Uma questão de pele

Se Maomé não vai à montanha, a montanha vai a Maomé… Três dermatologistas de Santarém criaram um projeto que procura sensibilizar a população idosa do Ribatejo para os problemas de saúde da pele. Para isso, irão eles próprios a uma série de instituições de terceira idade para desenvolver ações de sensibilização. A iniciativa já lhes valeu um prémio.

Quatrocentas e cinquenta e três mil. Segundo os Censos 2011, é este o número de pessoas que vivem no distrito de Santarém. Destes, refere o INE, 105 mil têm mais de 65 anos. Se juntarmos a estes dados o facto de haver, na região, apenas oito dermatologistas num hospital público (o distrital de Santarém) para todos estes habitantes, estamos perante um problema. Isto porque o acesso a cuidados de saúde por parte da população mais idosa é muitas vezes dificultado devido ao isolamento, falta de transporte ou falta de acompanhamento.

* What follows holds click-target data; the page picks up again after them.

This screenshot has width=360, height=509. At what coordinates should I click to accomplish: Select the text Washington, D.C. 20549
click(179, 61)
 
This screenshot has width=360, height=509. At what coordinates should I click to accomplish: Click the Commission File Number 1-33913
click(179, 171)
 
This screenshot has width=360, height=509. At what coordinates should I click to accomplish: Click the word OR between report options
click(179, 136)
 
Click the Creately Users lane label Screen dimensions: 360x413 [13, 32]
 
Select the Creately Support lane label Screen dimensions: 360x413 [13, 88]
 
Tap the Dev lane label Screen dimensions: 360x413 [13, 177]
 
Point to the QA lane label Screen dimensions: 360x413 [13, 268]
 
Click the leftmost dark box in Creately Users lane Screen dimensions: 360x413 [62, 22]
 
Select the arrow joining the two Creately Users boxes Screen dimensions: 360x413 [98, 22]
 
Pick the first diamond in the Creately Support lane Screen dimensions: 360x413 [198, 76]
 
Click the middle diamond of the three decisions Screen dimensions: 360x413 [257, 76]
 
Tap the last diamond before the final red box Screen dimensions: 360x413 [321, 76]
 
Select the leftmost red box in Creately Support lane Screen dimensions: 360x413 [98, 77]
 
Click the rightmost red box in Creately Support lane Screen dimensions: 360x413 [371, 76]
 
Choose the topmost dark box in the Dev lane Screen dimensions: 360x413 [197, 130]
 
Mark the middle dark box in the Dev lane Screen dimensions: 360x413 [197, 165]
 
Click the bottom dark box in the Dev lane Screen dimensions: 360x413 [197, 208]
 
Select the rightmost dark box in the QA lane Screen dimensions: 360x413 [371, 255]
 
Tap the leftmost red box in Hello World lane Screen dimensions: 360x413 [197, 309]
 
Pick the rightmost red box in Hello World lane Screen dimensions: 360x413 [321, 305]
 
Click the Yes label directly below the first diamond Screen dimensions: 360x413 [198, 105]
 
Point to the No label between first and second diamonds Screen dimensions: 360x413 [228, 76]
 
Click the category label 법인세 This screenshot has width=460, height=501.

Grande parte do tempo de trabalho dos dermatologistas do Hospital Distrital de Santarém é passado em consultas, nas quais a maioria dos pacientes tem diagnósticos de cancro de pele. «Muitos chegam com tumores de grandes dimensões, que exigem uma intervenção terapêutica mais complexa e por vezes mais agressiva», diz o especialista César Martins.

A pensar nestas questões, e com a ajuda das colegas Margarida Rato e Ana Filipe Monteiro, César Martins criou um projeto inovador para a região. Chamaram-lhe «A vida continua, viva a sua pele» e, através de rastreios e sessões educativas gratuitas, os três dermatologistas esperam dar resposta aos problemas da falta de mobilidade e de informação acerca do cancro cutâneo e da prevenção da desidratação, particularmente em faixas etárias mais altas.

Mas ensinar pessoas com mais de 65 anos a ter alguns cuidados de prevenção do cancro cutâneo e da desidratação não se espera uma tarefa fácil, apesar de ser de extraordinária importância do ponto de vista clínico. E humanitário, também – Ana, César e Margarida partilham a mesma paixão pela especialidade que escolheram, juntando o sentido de humanismo e de ajuda ao próximo à profissão de todos os dias.

Estes fatores, todos juntos, terão contribuído para que o projeto tenha sido distinguido no início deste mês com o prémio Dermatologist from the Heart, promovido pela Fundação La Roche-Posay em parceria com a Sociedade Portuguesa de Dermatologia e Venereologia. O prémio, no valor de dez mil euros, permitirá adquirir equipamentos de diagnóstico e tratamento, apoiar a deslocação e organizar sessões educacionais.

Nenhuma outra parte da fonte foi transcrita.